Extracted records:
============================================================

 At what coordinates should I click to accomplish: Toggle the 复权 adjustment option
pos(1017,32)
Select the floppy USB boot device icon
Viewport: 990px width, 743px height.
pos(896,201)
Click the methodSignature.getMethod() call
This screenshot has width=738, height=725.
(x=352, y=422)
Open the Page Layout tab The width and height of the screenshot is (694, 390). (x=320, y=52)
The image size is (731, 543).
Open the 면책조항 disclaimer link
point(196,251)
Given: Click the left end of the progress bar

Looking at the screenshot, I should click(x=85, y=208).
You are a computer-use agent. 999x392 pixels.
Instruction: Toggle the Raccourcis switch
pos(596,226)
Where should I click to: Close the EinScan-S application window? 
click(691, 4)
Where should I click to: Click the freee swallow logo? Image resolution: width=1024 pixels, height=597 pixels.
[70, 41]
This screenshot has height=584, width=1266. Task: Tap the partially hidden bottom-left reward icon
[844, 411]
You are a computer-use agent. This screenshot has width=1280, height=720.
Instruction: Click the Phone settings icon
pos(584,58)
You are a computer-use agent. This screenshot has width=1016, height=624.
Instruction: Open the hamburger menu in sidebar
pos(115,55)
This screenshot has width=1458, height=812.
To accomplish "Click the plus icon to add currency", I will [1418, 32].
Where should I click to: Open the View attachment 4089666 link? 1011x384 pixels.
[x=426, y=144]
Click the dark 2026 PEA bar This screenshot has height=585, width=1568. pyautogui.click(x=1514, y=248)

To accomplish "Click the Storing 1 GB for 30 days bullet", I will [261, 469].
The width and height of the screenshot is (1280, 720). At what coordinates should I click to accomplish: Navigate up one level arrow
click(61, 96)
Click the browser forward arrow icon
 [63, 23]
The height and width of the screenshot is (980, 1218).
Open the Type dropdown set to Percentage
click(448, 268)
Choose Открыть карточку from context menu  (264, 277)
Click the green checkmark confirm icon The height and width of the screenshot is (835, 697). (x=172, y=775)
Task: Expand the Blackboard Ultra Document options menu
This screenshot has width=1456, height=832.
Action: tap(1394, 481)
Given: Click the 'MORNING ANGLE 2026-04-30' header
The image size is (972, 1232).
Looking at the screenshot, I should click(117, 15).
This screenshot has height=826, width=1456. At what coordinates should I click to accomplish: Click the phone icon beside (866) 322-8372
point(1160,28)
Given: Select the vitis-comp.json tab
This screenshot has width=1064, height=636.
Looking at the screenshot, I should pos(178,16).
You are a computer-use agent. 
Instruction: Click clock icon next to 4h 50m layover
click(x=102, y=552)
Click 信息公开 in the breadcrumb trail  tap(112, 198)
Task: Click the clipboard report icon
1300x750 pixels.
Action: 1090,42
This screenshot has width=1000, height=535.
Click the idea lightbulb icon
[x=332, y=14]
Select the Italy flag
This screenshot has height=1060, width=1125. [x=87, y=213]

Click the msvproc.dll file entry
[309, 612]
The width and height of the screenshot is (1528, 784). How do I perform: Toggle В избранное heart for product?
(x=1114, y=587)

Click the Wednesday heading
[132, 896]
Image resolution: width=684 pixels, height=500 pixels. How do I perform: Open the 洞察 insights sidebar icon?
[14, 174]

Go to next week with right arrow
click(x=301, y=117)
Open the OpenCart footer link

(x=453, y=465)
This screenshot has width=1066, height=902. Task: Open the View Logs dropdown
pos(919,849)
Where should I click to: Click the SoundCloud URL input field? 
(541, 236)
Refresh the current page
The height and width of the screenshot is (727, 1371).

============================================================

Task brief: Read the entries and show each line that mentions "agent".

Your solution:
You are a computer-use agent. 999x392 pixels.
You are a computer-use agent. This screenshot has width=1280, height=720.
You are a computer-use agent. This screenshot has width=1016, height=624.
You are a computer-use agent. 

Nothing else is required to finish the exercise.